-- WHAT TO WORK ON --
Gather every line in the material below that contains the string "input" and copy each of those lines.

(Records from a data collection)

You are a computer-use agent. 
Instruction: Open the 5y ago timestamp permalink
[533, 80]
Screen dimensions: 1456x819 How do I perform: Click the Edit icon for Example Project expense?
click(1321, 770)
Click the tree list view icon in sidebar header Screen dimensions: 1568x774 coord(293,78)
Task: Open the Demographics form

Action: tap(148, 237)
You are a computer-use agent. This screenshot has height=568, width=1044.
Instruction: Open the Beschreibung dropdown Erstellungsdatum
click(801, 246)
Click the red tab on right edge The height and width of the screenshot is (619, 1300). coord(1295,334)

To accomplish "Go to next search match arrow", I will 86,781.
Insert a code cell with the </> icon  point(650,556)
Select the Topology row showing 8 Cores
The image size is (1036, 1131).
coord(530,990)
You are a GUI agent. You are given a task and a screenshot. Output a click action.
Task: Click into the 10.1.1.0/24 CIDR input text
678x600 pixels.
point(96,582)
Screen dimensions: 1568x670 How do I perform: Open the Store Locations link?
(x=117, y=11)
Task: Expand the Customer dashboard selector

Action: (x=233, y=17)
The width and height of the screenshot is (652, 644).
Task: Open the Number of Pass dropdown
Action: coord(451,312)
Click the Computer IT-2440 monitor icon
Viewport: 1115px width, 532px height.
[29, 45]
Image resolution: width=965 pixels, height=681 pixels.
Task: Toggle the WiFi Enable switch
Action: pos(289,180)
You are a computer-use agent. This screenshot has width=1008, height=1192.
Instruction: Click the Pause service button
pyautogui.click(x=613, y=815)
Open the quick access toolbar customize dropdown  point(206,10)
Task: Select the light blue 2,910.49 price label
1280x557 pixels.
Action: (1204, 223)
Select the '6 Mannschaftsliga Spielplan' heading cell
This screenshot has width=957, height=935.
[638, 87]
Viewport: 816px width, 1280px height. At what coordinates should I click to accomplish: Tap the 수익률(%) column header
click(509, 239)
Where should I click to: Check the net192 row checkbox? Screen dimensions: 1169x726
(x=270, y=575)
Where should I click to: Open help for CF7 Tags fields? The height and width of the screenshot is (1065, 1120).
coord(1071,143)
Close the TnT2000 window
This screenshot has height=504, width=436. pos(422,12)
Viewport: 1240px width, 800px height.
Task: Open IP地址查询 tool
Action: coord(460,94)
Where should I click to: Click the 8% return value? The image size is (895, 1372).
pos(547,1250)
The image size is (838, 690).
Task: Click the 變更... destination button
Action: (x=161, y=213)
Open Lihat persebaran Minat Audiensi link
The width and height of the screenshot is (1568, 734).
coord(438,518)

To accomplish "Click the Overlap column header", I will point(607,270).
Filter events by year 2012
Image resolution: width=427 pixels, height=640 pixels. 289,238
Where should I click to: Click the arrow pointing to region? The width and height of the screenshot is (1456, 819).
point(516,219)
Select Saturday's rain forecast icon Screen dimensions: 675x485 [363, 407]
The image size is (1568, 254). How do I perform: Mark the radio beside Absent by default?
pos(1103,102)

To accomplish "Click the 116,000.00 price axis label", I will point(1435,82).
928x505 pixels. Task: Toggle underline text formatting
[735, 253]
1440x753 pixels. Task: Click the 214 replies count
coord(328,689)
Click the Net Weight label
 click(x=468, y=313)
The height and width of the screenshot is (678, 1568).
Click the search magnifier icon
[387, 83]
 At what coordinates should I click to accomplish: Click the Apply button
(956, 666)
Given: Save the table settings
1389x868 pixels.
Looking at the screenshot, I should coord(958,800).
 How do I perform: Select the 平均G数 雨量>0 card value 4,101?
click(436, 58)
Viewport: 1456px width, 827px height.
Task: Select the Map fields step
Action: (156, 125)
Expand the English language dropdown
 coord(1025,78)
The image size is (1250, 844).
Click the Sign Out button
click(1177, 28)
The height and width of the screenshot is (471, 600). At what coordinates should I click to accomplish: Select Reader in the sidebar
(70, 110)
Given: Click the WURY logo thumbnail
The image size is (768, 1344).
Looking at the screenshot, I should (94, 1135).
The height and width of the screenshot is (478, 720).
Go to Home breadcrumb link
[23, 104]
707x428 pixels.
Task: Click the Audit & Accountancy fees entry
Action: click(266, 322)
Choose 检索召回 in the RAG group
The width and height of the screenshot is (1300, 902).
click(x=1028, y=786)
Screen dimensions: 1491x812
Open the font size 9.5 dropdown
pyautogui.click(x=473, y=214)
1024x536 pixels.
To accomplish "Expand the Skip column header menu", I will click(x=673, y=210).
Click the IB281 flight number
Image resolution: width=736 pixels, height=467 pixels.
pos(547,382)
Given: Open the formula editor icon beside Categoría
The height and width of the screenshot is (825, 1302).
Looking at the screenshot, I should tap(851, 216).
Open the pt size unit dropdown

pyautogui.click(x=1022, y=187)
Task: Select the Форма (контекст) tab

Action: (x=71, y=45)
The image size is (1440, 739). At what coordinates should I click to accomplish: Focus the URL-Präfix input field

-- COMPLETE ANSWER --
Task: Click into the 10.1.1.0/24 CIDR input text
The image size is (1440, 739). At what coordinates should I click to accomplish: Focus the URL-Präfix input field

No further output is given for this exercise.